_Given instruction_
Copy the listing word for word, from its first line through the line containing "tap(633, 934)", with both of those lines included.

## BEGIN Entries

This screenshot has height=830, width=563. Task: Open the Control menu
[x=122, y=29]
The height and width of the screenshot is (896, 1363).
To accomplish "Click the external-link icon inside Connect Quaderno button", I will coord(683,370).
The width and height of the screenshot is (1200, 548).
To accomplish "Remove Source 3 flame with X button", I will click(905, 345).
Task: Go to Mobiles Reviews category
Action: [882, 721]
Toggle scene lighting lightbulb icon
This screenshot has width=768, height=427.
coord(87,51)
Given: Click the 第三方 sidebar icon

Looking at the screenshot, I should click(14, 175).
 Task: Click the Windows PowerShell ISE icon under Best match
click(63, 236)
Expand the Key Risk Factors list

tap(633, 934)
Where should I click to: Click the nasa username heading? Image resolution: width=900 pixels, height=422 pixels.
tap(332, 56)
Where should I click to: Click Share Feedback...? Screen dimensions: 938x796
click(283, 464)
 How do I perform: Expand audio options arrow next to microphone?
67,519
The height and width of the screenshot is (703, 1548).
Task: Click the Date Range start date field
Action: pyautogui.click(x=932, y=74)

## END Entries

_Task answer_
This screenshot has height=830, width=563. Task: Open the Control menu
[x=122, y=29]
The height and width of the screenshot is (896, 1363).
To accomplish "Click the external-link icon inside Connect Quaderno button", I will coord(683,370).
The width and height of the screenshot is (1200, 548).
To accomplish "Remove Source 3 flame with X button", I will click(905, 345).
Task: Go to Mobiles Reviews category
Action: [882, 721]
Toggle scene lighting lightbulb icon
This screenshot has width=768, height=427.
coord(87,51)
Given: Click the 第三方 sidebar icon

Looking at the screenshot, I should click(14, 175).
 Task: Click the Windows PowerShell ISE icon under Best match
click(63, 236)
Expand the Key Risk Factors list

tap(633, 934)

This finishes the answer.